__SOURCE TEXT__.
Day 4

R
tidyverse
|>
Author

Josef Fruehwald

Published

December 4, 2022

Part 1

Given two ranges of numbers, we need to find how many ranges have a complete overlap.

library(tidyverse)
── Attaching packages ─────────────────────────────────────── tidyverse 1.3.2 ──
✔ ggplot2 3.4.0      ✔ purrr   0.3.5 
✔ tibble  3.1.8      ✔ dplyr   1.0.10
✔ tidyr   1.2.1      ✔ stringr 1.4.1 
✔ readr   2.1.3      ✔ forcats 0.5.2 
── Conflicts ────────────────────────────────────────── tidyverse_conflicts() ──
✖ dplyr::filter() masks stats::filter()
✖ dplyr::lag()    masks stats::lag()
data <- read_csv("2022-12-4_assets/input.txt", col_names = FALSE)
Rows: 1000 Columns: 2
── Column specification ────────────────────────────────────────────────────────
Delimiter: ","
chr (2): X1, X2

ℹ Use `spec()` to retrieve the full column specification for this data.
ℹ Specify the column types or set `show_col_types = FALSE` to quiet this message.
elf_ranges <- 
  data |>
  separate(
    X1, 
    into = c("elf1_start", "elf1_end"),
    convert = TRUE
  ) |>
  separate(
    X2,
    into = c("elf2_start", "elf2_end"),
    convert = TRUE
  )

For two ranges of numbers, they overlap if

x1   .....   x2
   y1  .......  y2
   
x1 <= y2
y1 <= x2
overlaps <- 
  elf_ranges |>
  filter(elf1_start <= elf2_end,
         elf2_start <= elf1_end)

I think I have to use disjunction to find complete containment? Either

x1 .......... x2
   y1 ... y2
   
x1 <= y1 & x2 >= y2 || y1 <= x1 & y2 >= x2
overlaps |>
  filter((elf1_start <= elf2_start & elf1_end >= elf2_end) | 
           (elf2_start <= elf1_start & elf2_end >= elf1_end)) |>
  nrow()
[1] 441

Part 2

Hah! Got the number of overlaps first!

overlaps |> nrow()
[1] 861

Just for Fun

library(showtext)
Loading required package: sysfonts
Loading required package: showtextdb
library(ggdark)

__GIVEN INFORMATION__.
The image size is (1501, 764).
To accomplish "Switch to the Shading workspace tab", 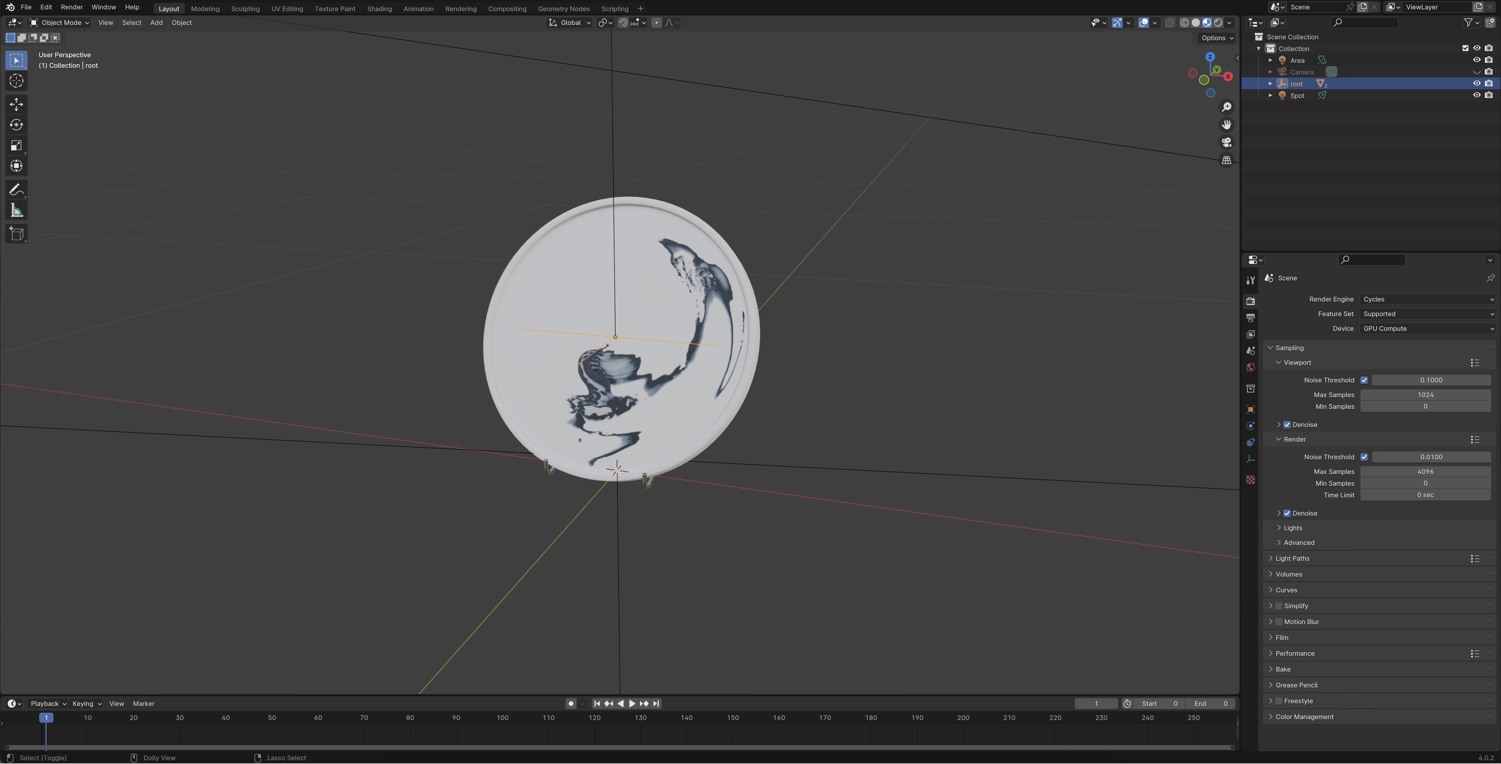I will pos(379,9).

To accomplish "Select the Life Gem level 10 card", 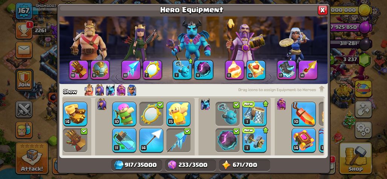I will pyautogui.click(x=303, y=114).
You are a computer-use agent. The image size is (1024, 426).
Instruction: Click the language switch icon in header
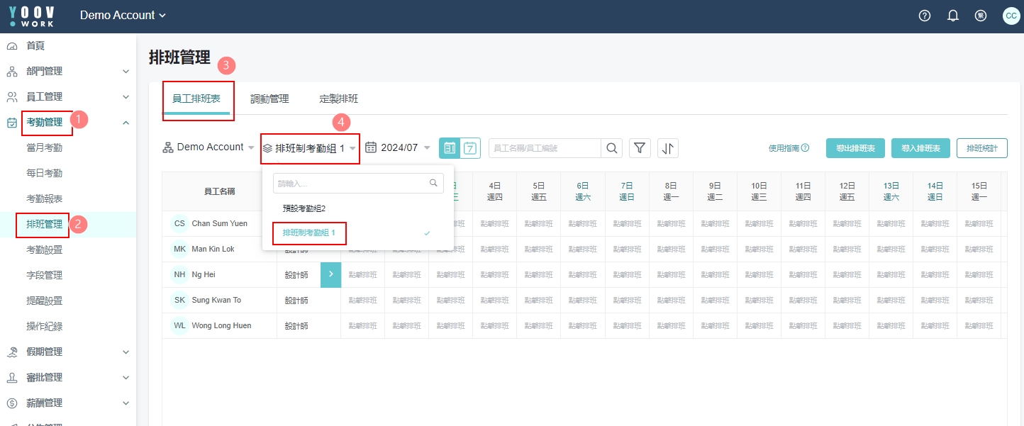click(x=981, y=16)
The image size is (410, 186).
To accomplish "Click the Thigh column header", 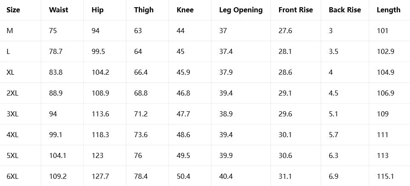I will click(x=144, y=10).
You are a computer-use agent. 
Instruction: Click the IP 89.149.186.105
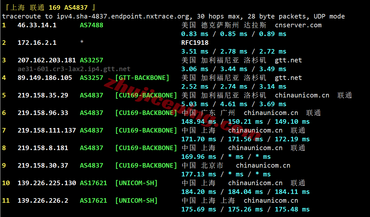click(45, 78)
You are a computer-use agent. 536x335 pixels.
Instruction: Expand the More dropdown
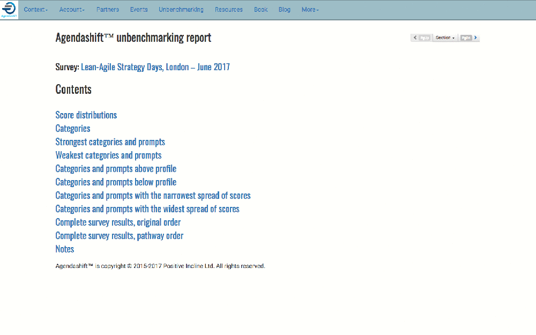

__REQUIREMENTS__.
a) What count does the Day 4 R write-up report for pairs in which one range fully contains the other?
b) Please resume the Day 4 R write-up from its final line.
The listing isn't needed for anything here.

__ANSWERS FOR THE EXERCISE__.
a) 441

b)
library(scales)

Attaching package: 'scales'
The following object is masked from 'package:purrr':

    discard
The following object is masked from 'package:readr':

    col_factor
library(khroma)

font_add_google(name = "Mountains of Christmas", family = "christmas")
showtext_auto()

theme_set(dark_theme_gray() + 
            theme(title = element_text(family = "christmas", size = 20)))
Inverted geom defaults of fill and color/colour.
To change them back, use invert_geom_defaults().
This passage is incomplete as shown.